For sure, think about Avicii last year at Ultra.  He came on with a country music band and people were shocked and didn’t like it at first.  He had a lot of hate on his social media pages from angry fans, then flash forward a few months later and he had the #1 album and the #1 single on iTunes in almost every country.  In the beginning people didn’t know how to take it because it was so different.

Respect to Avicii.  He took a big risk and now it’s like a big fuck you to everyone.

Definitely, so if you could be any animal what would you be and why?

I think I would like to be some kind of bird or something because I really love flying.  I think being up in the air with all the silence is so peaceful.  My life is very hectic right now so peaceful time is good.


What’s coming up next for you?

“X-Ray Vision” on Wall Recordings and then the Electric Run anthem we are waiting to get signed.  I have about 5 or 6 tracks ready to release.  I did a track with Marcus Schossow – he’s a really great guy, really amazing and such a funny guy.  I also have something coming out together with Leon Boiler.
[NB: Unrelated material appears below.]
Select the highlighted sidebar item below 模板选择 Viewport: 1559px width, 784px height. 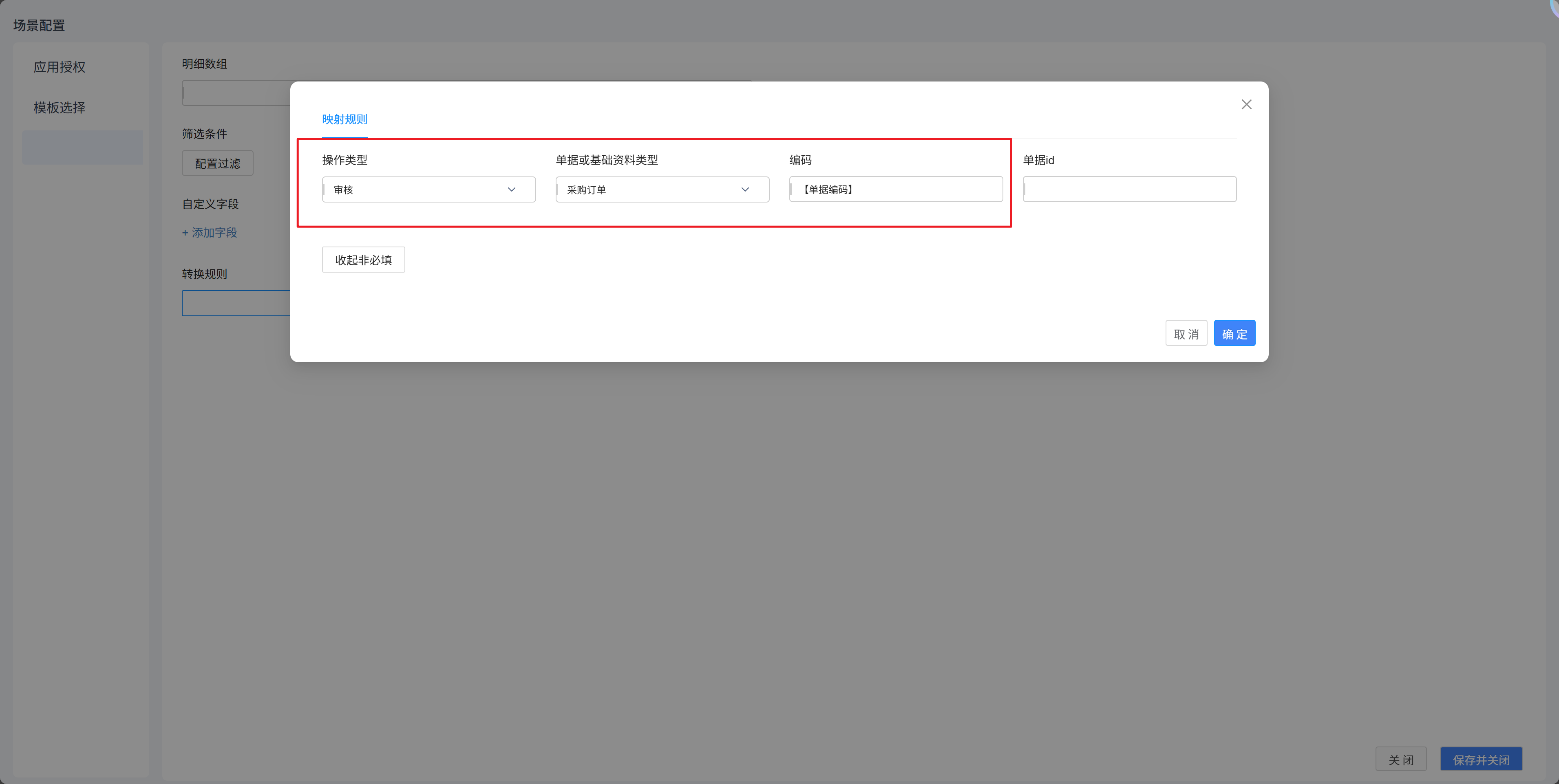(82, 148)
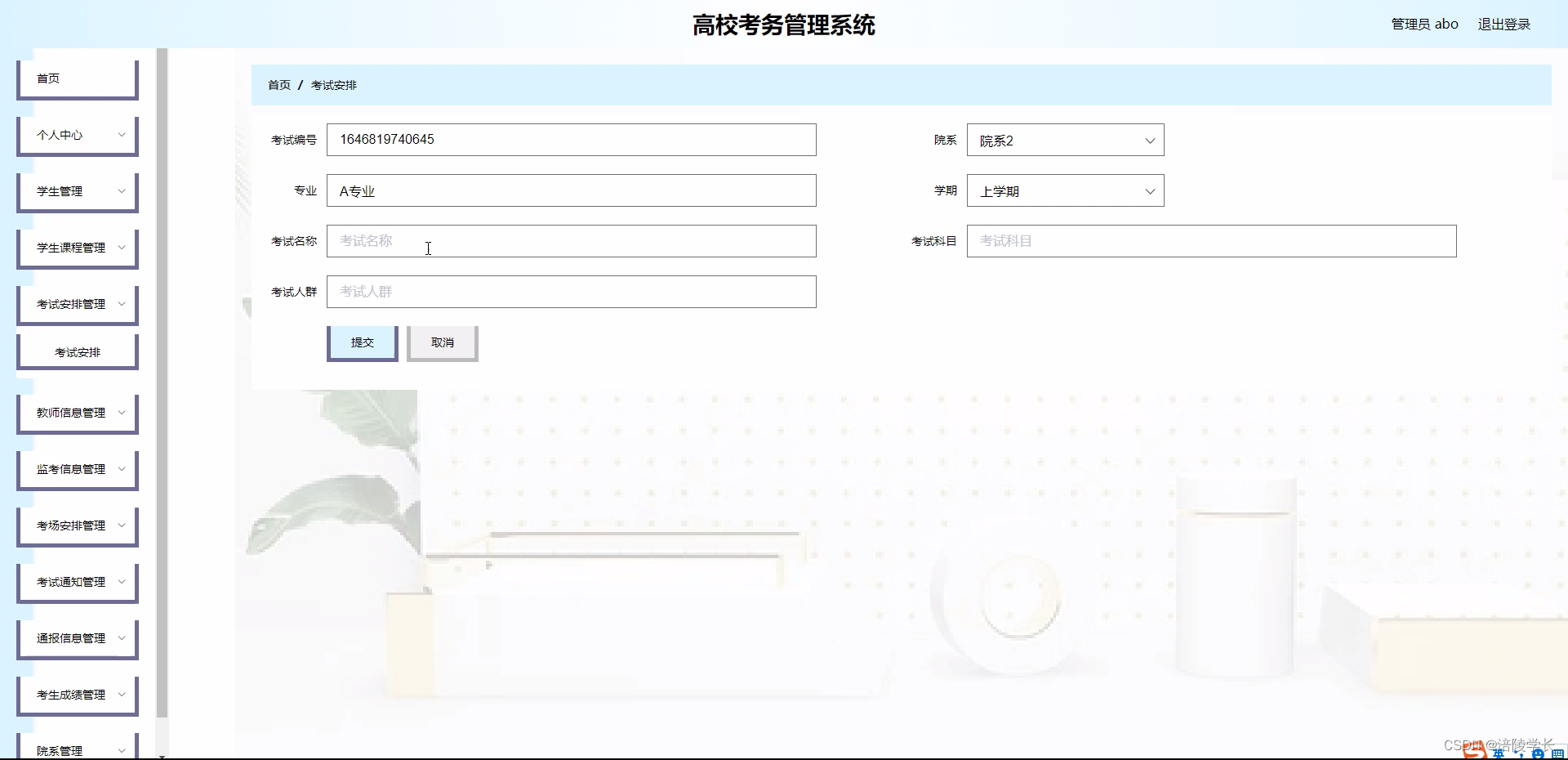Screen dimensions: 1568x760
Task: Expand the 个人中心 sidebar section
Action: pos(77,135)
Leon Boiler the old-school guy?  He’s very out spoken.

Yes, he’s very outspoken and one of the few guys that’s maybe suffering from being too unique.  The shit he makes is awesome.  We made a really nice track together and it’s going to be on Wall Recordings. There’s also a track coming out together with Far East Movement for a single on their album.  They are great guys to work with and have a great team behind them as well.  I actually made a trap beat for them.


Yeah, people don’t really know that I make a lot of different music.  I make commercial tracks as well.  Sometimes I even just do classical stuff on the piano. I want to make what I like.  Sometimes I’m in the studio and I make some weird trippy shit too.
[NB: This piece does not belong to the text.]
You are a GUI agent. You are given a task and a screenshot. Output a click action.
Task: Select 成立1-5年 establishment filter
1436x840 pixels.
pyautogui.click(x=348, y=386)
What do you do with all that other music you make?

I keep it and sometimes we send it out to labels.  Some of the labels have sent out my new beats to some pretty big artists and they are writing on it.

I guess that’s kind of like ghost producing.  How did you get started ghosting for others?

When you start producing people start getting excited about your tracks and people just email you.  I mean it’s not like my main priority but I still do it for other people.  I don’t think it’s a bad thing as long as people say they use a ghost producer.  I’m not anti-ghost producing.  In the end it’s about the music and the way people market themselves.  I had a panel with Markus Schultz and David Tort and a guy from the audience asked how do you build a loyal fan base.  They were like the best way to do that is to be unique and have your own unique selling point and sounds.  I took the mike and was like I totally agree but nowadays the music is the essence but it’s such a small part of it. It’s all about social media these days.  It’s so important to connect with your fans and engage them.  The market in the industry is just changing.  Ten years ago there weren’t marketing and PR companies doing social media for artists but right now they are just popping up everywhere.